**Request A:**
In the passage about the Inspector Wexford mysteries, copy the section that opens with the words containing "Ruth Rendell aka" and closes with "treat in store.", keeping every word as it appears.

**Passage provided:**
Ruth Rendell aka Barbara Vine writes two kinds of books. The Ruth Rendell/Inspector Wexford books are in a series and are typical British mysteries/police procedurals. The Barbara Vine books are generally spooky and darker. I prefer Inspector Wexford. The first book in the series is From Doon with Death and there are at least fifteen altogether. I read these novels a while ago but remember starting with one and just keeping on going. You can read the series in order or try this one that is on sale today. If you like traditional British mysteries, you may have already read these. If not you have a treat in store.

**Data shown:**
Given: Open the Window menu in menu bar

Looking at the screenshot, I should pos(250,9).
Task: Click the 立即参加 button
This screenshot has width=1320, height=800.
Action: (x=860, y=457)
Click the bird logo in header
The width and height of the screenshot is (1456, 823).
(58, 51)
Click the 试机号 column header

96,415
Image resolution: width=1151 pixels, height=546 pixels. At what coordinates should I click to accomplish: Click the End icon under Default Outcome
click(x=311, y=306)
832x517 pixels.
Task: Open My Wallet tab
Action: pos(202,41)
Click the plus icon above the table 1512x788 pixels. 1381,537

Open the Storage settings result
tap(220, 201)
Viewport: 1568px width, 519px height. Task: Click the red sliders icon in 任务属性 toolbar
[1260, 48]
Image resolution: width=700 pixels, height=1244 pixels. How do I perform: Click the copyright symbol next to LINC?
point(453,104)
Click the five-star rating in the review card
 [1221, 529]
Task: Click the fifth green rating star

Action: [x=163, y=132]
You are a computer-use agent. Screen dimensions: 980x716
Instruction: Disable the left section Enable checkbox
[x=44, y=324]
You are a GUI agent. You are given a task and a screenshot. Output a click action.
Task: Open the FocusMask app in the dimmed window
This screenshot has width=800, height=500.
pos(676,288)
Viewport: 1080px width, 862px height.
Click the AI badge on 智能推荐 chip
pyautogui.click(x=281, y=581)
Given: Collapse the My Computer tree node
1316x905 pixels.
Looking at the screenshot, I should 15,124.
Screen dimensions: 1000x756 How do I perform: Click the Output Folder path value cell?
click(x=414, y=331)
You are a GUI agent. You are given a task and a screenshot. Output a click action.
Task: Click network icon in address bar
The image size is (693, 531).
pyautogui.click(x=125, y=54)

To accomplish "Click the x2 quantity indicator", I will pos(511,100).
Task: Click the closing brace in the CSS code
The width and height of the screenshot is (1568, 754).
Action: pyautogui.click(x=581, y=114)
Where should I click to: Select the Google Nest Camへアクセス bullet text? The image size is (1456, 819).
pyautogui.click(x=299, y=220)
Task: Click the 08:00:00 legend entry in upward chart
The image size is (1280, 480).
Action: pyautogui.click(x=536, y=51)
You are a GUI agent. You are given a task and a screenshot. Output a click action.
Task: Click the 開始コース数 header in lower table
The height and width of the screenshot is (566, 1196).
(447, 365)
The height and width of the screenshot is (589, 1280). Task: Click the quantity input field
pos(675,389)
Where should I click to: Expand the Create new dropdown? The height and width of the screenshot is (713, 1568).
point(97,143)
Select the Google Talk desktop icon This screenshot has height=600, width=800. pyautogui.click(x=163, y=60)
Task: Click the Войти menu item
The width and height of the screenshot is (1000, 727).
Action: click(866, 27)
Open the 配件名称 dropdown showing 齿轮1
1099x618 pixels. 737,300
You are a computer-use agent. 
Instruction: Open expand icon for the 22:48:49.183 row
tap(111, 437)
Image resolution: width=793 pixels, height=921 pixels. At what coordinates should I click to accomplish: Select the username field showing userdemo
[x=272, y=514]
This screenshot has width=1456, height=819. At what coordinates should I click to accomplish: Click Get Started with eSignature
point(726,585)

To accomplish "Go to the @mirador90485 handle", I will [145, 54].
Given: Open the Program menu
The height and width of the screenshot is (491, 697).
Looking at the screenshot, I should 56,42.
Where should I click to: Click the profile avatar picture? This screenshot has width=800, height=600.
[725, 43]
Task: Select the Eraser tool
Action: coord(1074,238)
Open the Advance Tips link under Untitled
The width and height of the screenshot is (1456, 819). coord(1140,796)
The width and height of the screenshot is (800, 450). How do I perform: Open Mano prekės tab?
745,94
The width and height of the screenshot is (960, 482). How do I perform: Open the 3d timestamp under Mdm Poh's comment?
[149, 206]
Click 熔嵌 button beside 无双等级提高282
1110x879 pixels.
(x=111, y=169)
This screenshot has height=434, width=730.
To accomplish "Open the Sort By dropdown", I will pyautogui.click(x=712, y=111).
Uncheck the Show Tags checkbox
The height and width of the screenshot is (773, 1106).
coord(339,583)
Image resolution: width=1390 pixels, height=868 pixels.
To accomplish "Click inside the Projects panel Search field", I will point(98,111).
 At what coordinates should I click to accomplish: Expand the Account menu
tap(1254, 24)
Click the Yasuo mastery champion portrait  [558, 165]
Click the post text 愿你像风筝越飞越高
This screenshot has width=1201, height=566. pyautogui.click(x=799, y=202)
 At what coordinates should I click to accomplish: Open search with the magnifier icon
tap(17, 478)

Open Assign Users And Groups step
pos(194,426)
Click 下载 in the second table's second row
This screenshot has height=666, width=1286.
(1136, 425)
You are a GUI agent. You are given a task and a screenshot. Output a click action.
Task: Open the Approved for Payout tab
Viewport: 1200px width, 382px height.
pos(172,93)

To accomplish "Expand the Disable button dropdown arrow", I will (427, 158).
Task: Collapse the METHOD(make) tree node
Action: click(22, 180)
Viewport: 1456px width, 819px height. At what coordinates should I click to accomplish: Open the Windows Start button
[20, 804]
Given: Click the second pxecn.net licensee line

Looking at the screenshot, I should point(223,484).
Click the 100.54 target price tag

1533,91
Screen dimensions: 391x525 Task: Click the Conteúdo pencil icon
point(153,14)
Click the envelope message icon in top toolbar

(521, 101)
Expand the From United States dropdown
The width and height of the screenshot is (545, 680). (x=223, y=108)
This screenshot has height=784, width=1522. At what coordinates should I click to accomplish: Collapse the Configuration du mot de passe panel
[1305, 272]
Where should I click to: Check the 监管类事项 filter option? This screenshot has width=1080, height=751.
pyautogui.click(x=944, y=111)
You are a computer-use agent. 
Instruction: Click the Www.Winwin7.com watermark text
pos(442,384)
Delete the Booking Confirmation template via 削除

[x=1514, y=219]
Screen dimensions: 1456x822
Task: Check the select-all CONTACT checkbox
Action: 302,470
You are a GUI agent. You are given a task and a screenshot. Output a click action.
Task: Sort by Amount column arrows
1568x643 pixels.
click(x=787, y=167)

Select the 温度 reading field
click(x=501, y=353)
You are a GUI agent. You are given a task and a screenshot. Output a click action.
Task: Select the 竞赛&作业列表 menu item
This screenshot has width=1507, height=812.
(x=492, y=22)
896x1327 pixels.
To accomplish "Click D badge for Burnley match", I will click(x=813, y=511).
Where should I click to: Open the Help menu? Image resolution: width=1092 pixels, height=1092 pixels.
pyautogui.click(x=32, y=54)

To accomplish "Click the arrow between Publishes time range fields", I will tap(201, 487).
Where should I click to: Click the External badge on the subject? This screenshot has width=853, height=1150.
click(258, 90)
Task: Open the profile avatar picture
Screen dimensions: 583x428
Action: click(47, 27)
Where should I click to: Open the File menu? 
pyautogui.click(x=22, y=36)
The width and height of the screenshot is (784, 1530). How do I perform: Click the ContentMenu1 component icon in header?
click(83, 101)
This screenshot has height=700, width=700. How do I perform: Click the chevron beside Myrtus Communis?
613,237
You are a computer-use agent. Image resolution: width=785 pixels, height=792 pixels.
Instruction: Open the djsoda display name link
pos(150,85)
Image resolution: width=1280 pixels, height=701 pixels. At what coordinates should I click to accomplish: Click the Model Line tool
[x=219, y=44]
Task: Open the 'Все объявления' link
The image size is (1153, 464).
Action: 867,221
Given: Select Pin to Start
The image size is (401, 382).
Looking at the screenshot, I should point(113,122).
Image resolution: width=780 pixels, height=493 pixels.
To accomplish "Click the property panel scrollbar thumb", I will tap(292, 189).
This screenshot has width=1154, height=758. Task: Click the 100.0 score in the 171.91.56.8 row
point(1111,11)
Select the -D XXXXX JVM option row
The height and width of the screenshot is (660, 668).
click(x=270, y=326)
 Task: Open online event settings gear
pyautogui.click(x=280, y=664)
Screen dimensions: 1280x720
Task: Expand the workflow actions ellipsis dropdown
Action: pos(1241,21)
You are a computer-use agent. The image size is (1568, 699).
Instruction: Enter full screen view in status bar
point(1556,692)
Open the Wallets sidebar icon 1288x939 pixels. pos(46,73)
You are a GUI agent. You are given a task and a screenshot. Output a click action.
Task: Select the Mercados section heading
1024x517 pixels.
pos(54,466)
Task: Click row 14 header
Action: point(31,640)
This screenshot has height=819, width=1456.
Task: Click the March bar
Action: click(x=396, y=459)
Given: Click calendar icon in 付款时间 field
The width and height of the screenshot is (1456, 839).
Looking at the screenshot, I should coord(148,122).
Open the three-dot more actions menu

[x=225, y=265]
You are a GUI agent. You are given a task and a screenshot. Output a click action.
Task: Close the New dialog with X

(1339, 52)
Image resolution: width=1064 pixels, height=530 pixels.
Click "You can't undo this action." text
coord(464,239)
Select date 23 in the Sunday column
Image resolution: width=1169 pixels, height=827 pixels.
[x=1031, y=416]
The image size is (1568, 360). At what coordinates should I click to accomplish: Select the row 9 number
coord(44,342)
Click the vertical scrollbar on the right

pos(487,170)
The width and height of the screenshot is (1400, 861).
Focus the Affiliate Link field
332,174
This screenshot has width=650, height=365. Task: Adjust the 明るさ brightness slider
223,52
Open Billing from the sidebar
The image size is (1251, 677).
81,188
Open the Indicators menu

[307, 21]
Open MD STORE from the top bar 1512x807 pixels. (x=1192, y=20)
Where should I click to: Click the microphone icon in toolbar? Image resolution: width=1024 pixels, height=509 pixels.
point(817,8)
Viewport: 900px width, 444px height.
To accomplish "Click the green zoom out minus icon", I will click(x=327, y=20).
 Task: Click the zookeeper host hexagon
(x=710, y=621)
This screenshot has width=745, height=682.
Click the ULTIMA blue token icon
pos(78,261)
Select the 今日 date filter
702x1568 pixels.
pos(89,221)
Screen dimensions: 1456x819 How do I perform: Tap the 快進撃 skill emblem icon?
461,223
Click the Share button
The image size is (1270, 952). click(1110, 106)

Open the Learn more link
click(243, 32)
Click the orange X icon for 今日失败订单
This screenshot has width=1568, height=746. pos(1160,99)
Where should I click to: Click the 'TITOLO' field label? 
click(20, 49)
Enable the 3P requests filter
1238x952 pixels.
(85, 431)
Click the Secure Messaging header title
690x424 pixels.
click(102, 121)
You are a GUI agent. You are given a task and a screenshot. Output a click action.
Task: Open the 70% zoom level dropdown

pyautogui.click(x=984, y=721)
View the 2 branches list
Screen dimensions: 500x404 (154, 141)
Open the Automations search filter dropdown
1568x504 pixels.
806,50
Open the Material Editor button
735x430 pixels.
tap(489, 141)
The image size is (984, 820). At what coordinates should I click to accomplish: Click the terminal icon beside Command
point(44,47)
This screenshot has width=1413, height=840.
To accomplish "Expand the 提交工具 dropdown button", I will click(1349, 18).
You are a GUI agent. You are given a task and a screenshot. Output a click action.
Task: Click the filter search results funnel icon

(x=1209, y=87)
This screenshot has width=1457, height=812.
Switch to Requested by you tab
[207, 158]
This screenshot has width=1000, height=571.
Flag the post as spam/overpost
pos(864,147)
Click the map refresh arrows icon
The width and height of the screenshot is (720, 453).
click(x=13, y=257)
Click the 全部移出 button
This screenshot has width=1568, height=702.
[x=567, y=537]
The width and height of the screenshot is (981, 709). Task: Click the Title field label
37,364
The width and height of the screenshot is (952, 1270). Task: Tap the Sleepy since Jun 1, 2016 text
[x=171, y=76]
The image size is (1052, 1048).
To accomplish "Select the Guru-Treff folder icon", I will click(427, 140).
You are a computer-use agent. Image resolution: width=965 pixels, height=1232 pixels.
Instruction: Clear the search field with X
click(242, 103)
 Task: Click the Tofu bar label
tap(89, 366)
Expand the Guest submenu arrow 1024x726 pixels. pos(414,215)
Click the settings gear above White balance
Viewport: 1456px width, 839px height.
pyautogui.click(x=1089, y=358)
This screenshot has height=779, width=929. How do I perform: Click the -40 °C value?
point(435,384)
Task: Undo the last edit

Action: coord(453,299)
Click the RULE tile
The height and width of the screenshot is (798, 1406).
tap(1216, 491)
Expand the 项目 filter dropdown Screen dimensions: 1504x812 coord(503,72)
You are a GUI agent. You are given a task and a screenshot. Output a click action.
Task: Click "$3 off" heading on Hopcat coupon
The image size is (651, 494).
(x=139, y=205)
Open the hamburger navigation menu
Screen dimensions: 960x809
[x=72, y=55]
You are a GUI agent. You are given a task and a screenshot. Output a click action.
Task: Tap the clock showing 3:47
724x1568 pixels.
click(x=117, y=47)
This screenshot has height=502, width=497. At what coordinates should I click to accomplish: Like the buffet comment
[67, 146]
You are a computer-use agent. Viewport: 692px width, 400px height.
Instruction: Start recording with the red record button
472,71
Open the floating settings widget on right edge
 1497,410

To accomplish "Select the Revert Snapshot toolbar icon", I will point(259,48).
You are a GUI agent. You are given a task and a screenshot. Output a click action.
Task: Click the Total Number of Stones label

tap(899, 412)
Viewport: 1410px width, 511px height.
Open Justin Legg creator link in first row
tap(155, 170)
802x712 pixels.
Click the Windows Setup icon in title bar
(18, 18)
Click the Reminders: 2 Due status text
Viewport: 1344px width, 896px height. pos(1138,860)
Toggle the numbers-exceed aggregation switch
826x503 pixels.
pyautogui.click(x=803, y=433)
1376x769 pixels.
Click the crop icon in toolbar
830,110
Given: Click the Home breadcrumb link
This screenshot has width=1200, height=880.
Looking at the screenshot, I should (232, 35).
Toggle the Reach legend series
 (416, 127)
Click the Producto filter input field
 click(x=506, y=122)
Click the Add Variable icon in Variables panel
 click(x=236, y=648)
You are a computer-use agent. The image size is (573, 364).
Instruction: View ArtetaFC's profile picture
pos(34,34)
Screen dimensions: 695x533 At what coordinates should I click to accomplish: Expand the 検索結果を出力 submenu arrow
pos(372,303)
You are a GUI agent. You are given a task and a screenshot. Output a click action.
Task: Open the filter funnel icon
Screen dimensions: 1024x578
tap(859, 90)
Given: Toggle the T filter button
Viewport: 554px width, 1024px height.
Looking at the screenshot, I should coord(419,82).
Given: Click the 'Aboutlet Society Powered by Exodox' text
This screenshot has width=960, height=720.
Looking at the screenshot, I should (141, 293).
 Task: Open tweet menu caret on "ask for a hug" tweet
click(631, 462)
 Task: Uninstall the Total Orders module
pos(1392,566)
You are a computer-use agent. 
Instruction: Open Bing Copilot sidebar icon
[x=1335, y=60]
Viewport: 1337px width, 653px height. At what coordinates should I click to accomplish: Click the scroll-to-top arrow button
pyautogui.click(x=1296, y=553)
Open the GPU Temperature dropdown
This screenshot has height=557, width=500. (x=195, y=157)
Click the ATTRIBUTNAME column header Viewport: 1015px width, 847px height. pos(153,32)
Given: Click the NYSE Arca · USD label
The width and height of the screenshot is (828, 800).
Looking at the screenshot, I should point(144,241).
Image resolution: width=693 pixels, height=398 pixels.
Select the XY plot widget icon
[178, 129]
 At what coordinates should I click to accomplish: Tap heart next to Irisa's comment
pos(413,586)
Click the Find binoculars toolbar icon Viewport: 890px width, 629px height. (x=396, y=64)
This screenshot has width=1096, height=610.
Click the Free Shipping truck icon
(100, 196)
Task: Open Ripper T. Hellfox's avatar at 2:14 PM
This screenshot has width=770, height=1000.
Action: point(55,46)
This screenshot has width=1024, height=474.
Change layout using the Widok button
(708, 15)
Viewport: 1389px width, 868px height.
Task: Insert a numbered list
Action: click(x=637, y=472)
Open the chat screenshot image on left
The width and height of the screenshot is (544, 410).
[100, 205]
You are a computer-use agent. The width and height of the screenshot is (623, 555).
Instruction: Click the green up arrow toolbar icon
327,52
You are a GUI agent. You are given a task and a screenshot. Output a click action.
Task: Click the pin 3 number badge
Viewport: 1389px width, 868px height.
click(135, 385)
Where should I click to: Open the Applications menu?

**Request B:**
Duplicate the portion of the entries that opens with the line containing "Click the orange X icon for 今日失败订单" and closes with the line containing "click(102, 121)", both lines included.

**Full answer A:**
Ruth Rendell aka Barbara Vine writes two kinds of books. The Ruth Rendell/Inspector Wexford books are in a series and are typical British mysteries/police procedurals. The Barbara Vine books are generally spooky and darker. I prefer Inspector Wexford. The first book in the series is From Doon with Death and there are at least fifteen altogether. I read these novels a while ago but remember starting with one and just keeping on going. You can read the series in order or try this one that is on sale today. If you like traditional British mysteries, you may have already read these. If not you have a treat in store.

**Full answer B:**
Click the orange X icon for 今日失败订单
This screenshot has width=1568, height=746. pos(1160,99)
Where should I click to: Click the 'TITOLO' field label? 
click(20, 49)
Enable the 3P requests filter
1238x952 pixels.
(85, 431)
Click the Secure Messaging header title
690x424 pixels.
click(102, 121)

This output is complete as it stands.